PROBLEM DESCRIPTION
All lines of the listing that contain "Image" should be shown in full.

=== Begin Enclosure ===

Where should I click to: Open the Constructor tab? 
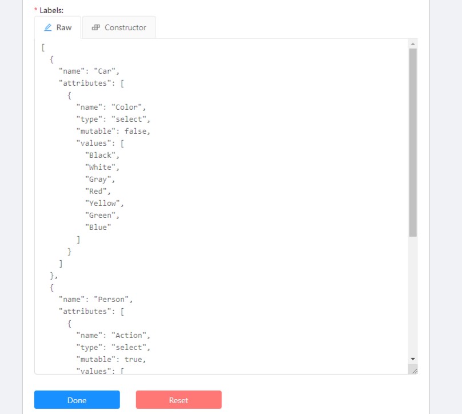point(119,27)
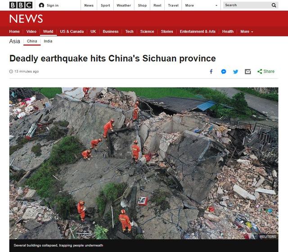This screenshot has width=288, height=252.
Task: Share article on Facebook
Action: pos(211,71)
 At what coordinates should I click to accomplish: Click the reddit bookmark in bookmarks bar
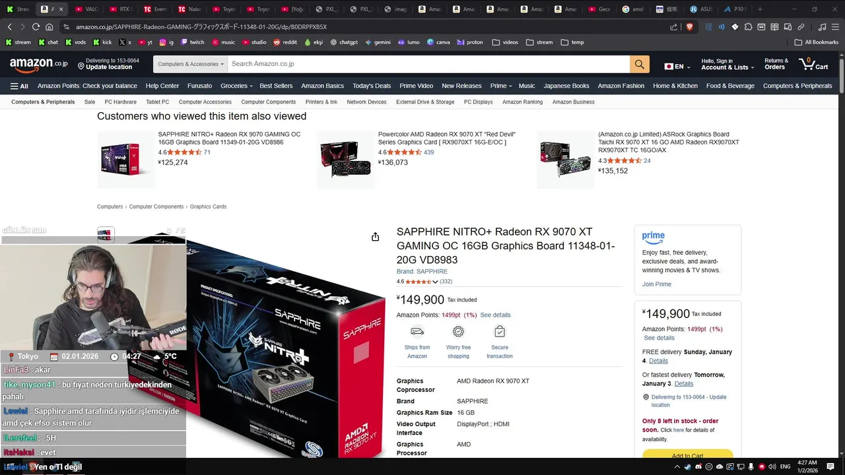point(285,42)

=== End Enclosure ===
=== Begin Enclosure ===

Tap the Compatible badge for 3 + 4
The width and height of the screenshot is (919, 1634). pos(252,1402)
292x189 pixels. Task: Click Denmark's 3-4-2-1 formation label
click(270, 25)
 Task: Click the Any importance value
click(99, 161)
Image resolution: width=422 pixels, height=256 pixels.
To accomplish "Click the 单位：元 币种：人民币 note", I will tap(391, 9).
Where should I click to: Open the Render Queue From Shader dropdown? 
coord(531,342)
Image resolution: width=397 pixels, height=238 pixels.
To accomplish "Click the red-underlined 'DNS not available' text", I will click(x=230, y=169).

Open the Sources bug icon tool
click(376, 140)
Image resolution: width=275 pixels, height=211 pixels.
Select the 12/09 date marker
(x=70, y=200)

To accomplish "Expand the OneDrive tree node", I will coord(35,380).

=== End Enclosure ===
=== Begin Enclosure ===

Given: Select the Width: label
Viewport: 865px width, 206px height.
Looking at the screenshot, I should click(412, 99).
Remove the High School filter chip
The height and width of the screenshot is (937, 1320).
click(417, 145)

=== End Enclosure ===

EXERCISE RESULT
Image resolution: width=422 pixels, height=256 pixels.
Image resolution: width=397 pixels, height=238 pixels.
Image resolution: width=275 pixels, height=211 pixels.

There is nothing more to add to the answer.